Menurut mereka, kehadiran calon raja Arab Saudi itu akan menjadi "noda" pada memori sang ratu dan menjadi upayanya untuk menggunakan kesempatan berkabung guna mencari "legitimasi dan normalisasi”.
Khashoggi adalah jurnalis pembangkang Arab Saudi yang dibunuh dan dimutilasi oleh para agen nakal Riyadh di Konsulat Saudi di Istanbul pada 2018.
Cengiz berharap Pangeran Mohammed bin Salman akan ditangkap karena pembunuhan terhadap tunangannya ketika dia mendarat di London.
Namun, Cengiz takut bahwa pihak berwenang Inggris akan menutup mata terhadap tuduhan serius dan kredibel terhadap pewaris takhta Kerajaan Saudi tersebut.
Seorang sumber mengatakan kepada The Guardian, Sabtu (17/9/2022) bahwa Pangeran Mohammed bin Salman akan melakukan perjalanan ke Inggris untuk menyampaikan belasungkawa Kerajaan Saudi kepada keluarga Kerajaan Inggris.
Kendati demikian, tidak ada konfirmasi atau informasi tentang apakah dia akan menghadiri upacara pemakaman Ratu Elizabeth II di Westminster Abbey.
CNN Arabic pertama kali melaporkan berita rencana perjalanan Pangeran Mohammed bin Salman pada Kamis malam.
Sebuah laporan intelijen Amerika Serikat—yang tidak diklasifikasikan—yang dirilis pada tahun 2021 menemukan bahwa operasi untuk membunuh atau menculik Khashoggi telah disetujui oleh Pangeran Mohammed bin Salman.
Laporan itu mengatakan penilaiannya didasarkan pada "kontrol pengambilan keputusan" putra mahkota, "keterlibatan langsung penasihat utama dan anggota detail pelindung pangeran", dan "dukungannya untuk menggunakan tindakan kekerasan" guna membungkam para pembangkang.
Putra Mahkota Mohammed bin Salman telah membantah bahwa dia secara pribadi terlibat dalam perencanaan pembunuhan terhadap Khashoggi.
“Meninggalnya sang ratu adalah peristiwa yang benar-benar menyedihkan,” kata Cengiz.

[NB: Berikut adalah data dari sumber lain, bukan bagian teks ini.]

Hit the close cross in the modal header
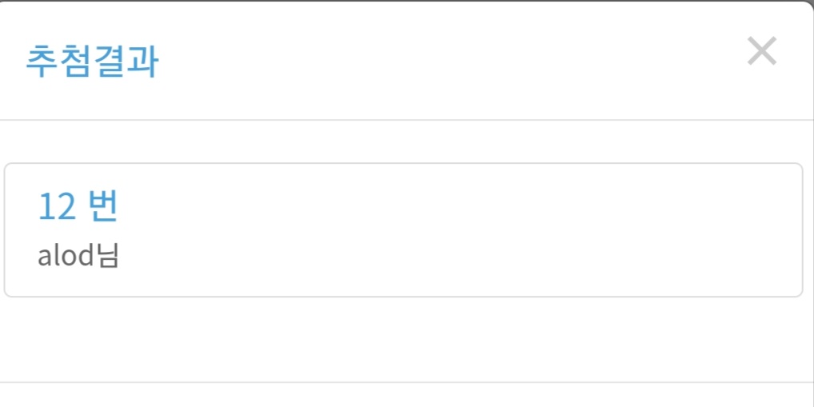The width and height of the screenshot is (814, 407). [x=761, y=52]
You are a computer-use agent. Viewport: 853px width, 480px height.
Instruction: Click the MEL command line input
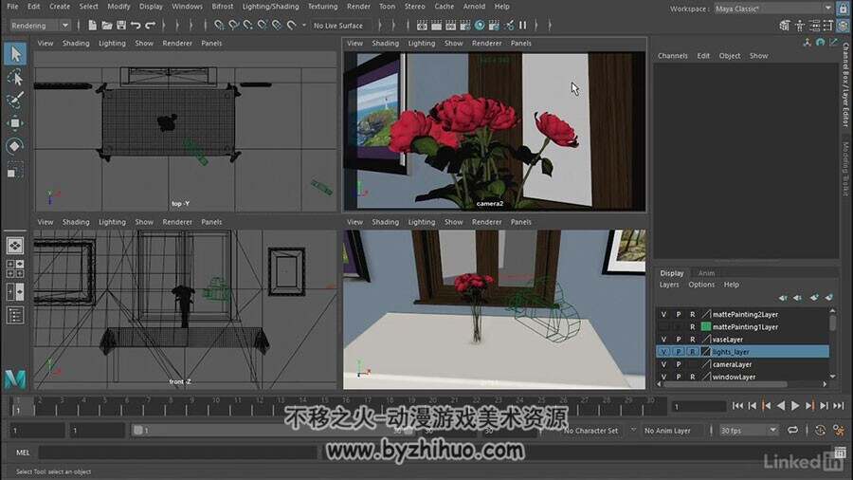point(178,452)
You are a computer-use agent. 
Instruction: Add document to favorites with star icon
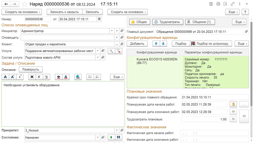24,4
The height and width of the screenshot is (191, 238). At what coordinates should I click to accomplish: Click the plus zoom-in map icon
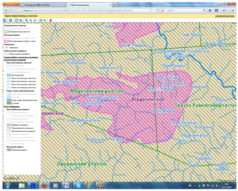(31, 20)
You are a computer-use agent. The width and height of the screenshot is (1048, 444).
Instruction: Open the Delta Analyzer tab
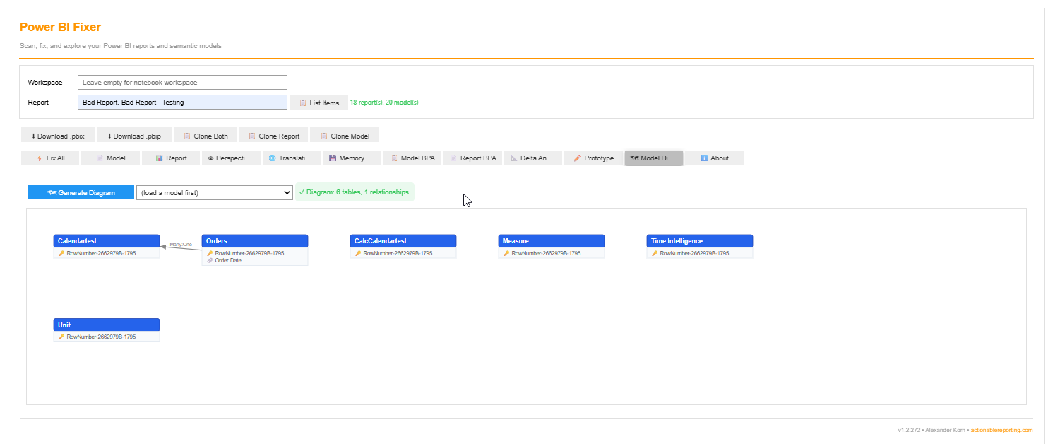533,158
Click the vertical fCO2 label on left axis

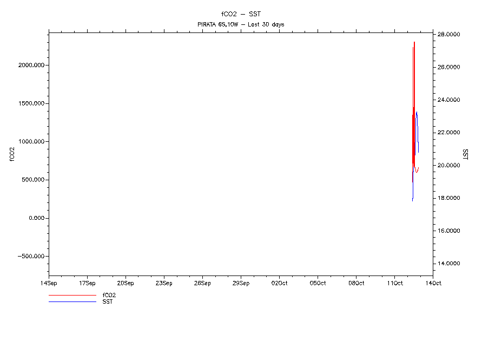point(11,154)
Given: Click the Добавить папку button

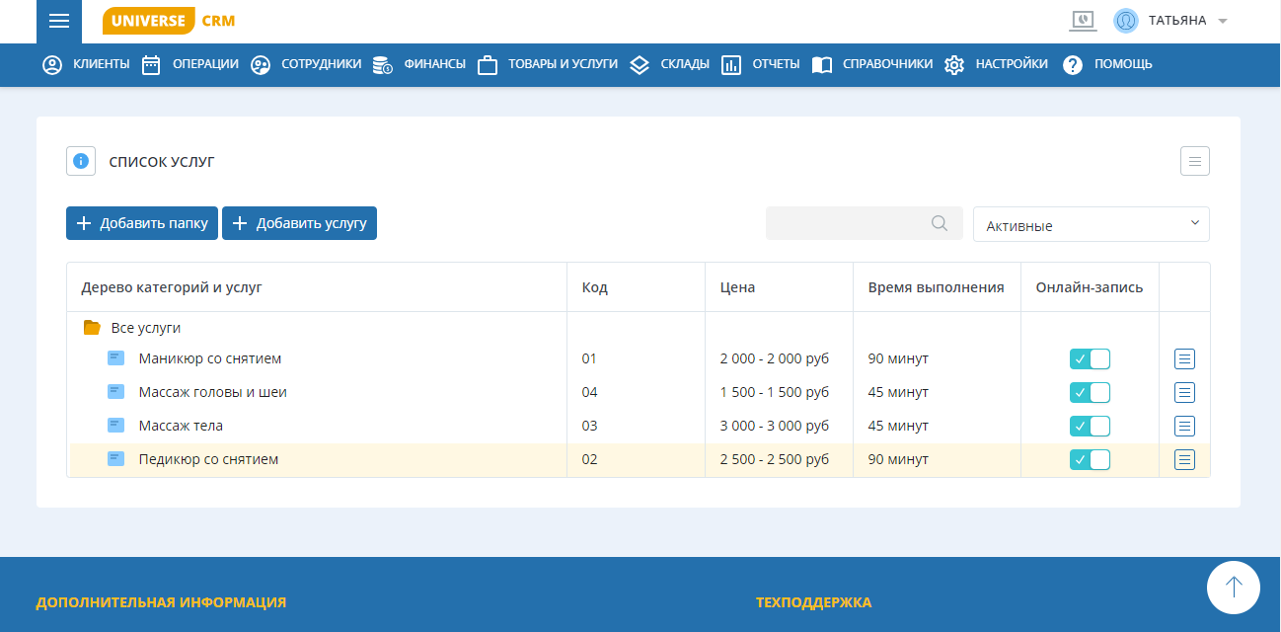Looking at the screenshot, I should (x=142, y=223).
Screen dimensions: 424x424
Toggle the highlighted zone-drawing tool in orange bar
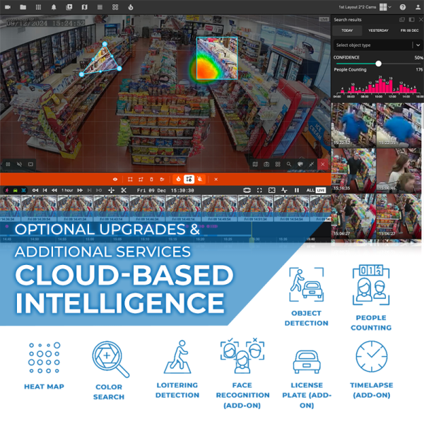pyautogui.click(x=189, y=179)
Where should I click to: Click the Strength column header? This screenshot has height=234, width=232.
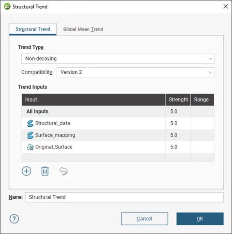[178, 99]
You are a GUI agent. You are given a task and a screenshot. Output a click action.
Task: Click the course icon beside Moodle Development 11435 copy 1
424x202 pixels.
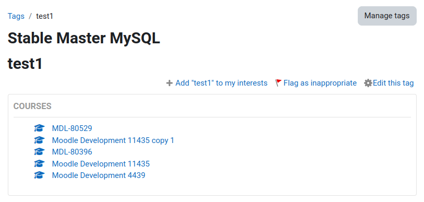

"Putra Mahkota seharusnya tidak diizinkan untuk menjadi bagian dari duka ini dan tidak diizinkan untuk menodai ingatannya dan menggunakan waktu berkabung ini untuk mencari legitimasi dan normalisasi," ujarnya.
Berita bahwa pewaris takhta Saudi akan melakukan perjalanan pertamanya ke London sejak 2018 disambut dengan kekecewaan di antara beberapa orang Saudi di pengasingan, termasuk Abdullah Alaoudh—seorang pembangkang Saudi yang berbasis di Washington yang merupakan direktur penelitian Dawn, sebuah organisasi nirlaba yang didirikan oleh Khashoggi untuk mempromosikan demokrasi di Timur Tengah.
Alaoudh mengatakan perjalanan Pangeran Mohammed terjadi ketika Arab Saudi menindak lebih keras terhadap para pembela HAM di dalam negeri, termasuk penangkapan baru-baru ini terhadap Salma al-Shehab, seorang mahasiswi PhD berusia 34 tahun di universitas Leeds. Perempuan itu ditangkap saat perjalanan pulang ke Kerajaan Saudi dan dijatuhi hukuman 34 tahun penjara karena menggunakan Twitter.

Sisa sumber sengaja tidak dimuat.